Nelson Mandela was imprisoned for 27 years as a terrorist.
And then he was released and became one of the greatest freedom fighters the world has ever known.
For me, the lesson is clear.
We cannot rely on others for a moral compass.
I am thinking of Chelsea Manning, Edward Snowden, Julian Assange, Tim DeChristopher and Lord knows how many others who have been exiled or imprisoned for “treason” in the United States.
I believe they will be exonerated in the long run, just as Mandela was, and shown to be on the side of justice.
We shake our heads incredulously when we hear that Nelson Mandela was in jail and at hard labor for 27 years.
Twenty-seven years!

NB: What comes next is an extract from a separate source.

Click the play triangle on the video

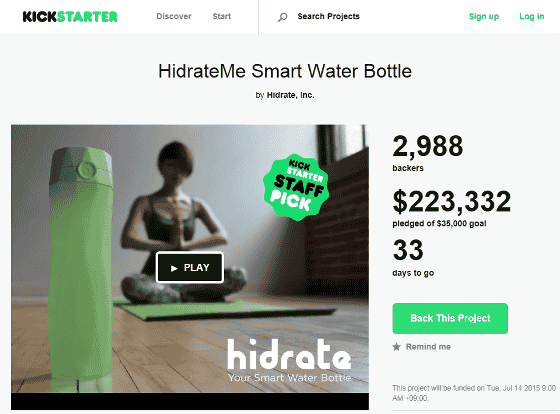click(174, 268)
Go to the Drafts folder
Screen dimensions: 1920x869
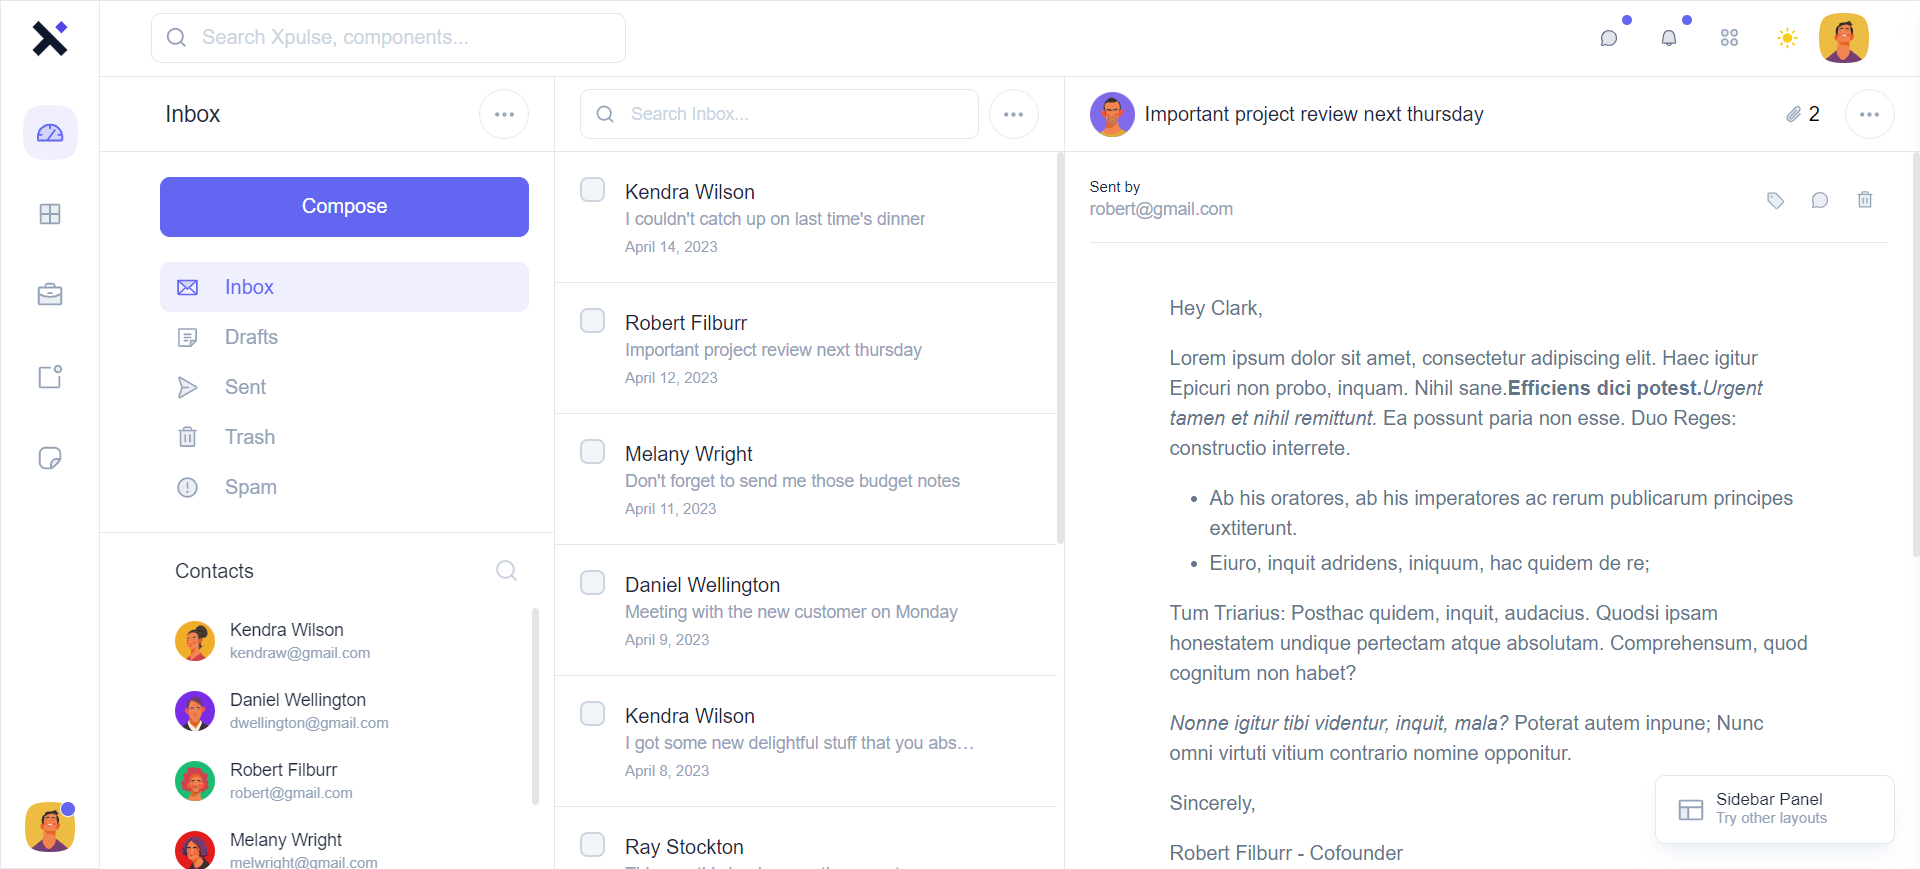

He was imprisoned just a few months before I was born, and released a few months before I married.
He came out to have a whole new life, like a butterfly breaking out of an unwanted cocoon.
The news media seems to be playing up the aspect of Nelson Mandela’s story that deals with forgiveness.
He forgave his captors. He was not vindictive. He believed in reconciliation.
Yes.
But I do not forgive them. And the part of Mandela’s story I would like to focus on is his incredible perseverance in achieving his lifework of overcoming the evil of apartheid in South Africa.
It takes great self-awareness and rock-solid confidence to maintain one’s moral compass in the face of a whole state and social apparatus set up to prove one wrong.
For example, climate activists today, like the Greenpeace 30–locked up in Russia for daring to challenge Russian drilling rights in the Arctic–need to be incredibly resolute in their insistence that we must do what we can to stop the runaway warming of the planet.
Today we have many ways of expressing our solidarity—ways that were not available to sympathizers of Mandela back in the 1960s, ‘70s and ‘80s. We need to use these communication channels to send a solid wave of support back to those who dare to challenge today’s rulers—the fossil fuel industry, the National Security Agency, and the like.
Mandela fought the good fight and he won. Today, our fight is not for justice in one country, but for the very survival of the human race—and so many other species—on this planet.
We owe it to the memory of Nelson Mandela to stand firm and refuse to be bullied or intimidated. We who are fighting for a sustainable planetary future are on the side of justice and will be vindicated as such, just like Mandela, if we are not all washed away first.
Nelson Mandela was great because he never gave up. He remained true to his own moral compass and he lived his ideals.
We must do the same today, and then some, to keep Mandela’s flame alive and burning brightly for a new day on this sad beleaguered planet of ours.
craiglock
/ December 7, 2013Reblogged this on Nelson Mandela and Heroes.
mato48
/ December 8, 2013I only want to add the detail, that CIA officer Rickard informed the South African police and made Mandela’s arrest and imprisonment possible. http://www.thirdworldtraveler.com/Blum/CIAMandela_WBlum.html
A cynic could maybe come to the conclusion, that Mandela’s beatification is only possible because he accepted the deal to abolish political apartheid while keeping economic apartheid in place (miners strikes, 20 percent unemployment). This is the difference to Robert Mugabe.
Mugabe led his country to freedom like Mandela did, but when he distributed the big landholdings of the white farmers to poor blacks, he was condemned, vilified, demonized. The West imposed stringent economic sanctions on Zimbabwe, which are still in place, and tried to destabilize the government with the usual methods (NGO’s on a humanitarian mission, economic sabotage, corruptible politicians like Morgan Tsvangirai).
One last point: Nelson Mandela was a good friend and admirer of Muammar Gaddafi, he was a friend of Fidel Castro Ruz, he was a member of the Communist party (like Pete Seeger, about whom you also wrote a wonderful blog post).
Nelson Mandela enjoyed a lifelong friendship with Robert Mugabe. Both attended Fort Hare University in South Africa. Both served long prison sentences and are seen as their countries’ liberators.
Nelson Mandela deserves the unanimous praise despite the shortcomings of South Africa’s transition, but one wonders, what Western media will write, when Robert Mugabe dies.
Jennifer Browdy de Hernandez
/ December 8, 2013You are so right, Mato, to invite comparison with Mugabe. Mandela is being practically worshipped by the international media because he presided over the end of apartheid but did not fully challenge white supremacy in South Africa. Blacks are still far more likely to be poor in South Africa, and other parts of Africa, than whites. This is an international phenomenon…far beyond the abilities of any single individual to rectify, no matter how talented.
In my own homage, I was focusing especially on his steadfastness during the 27 years of imprisonment, when he was able, remarkably, to keep his courage and moral rectitude alive despite every effort to extinguish his spirit.
That is worth saluting, I believe, however he may have had to compromise in the turbulent years that followed his release.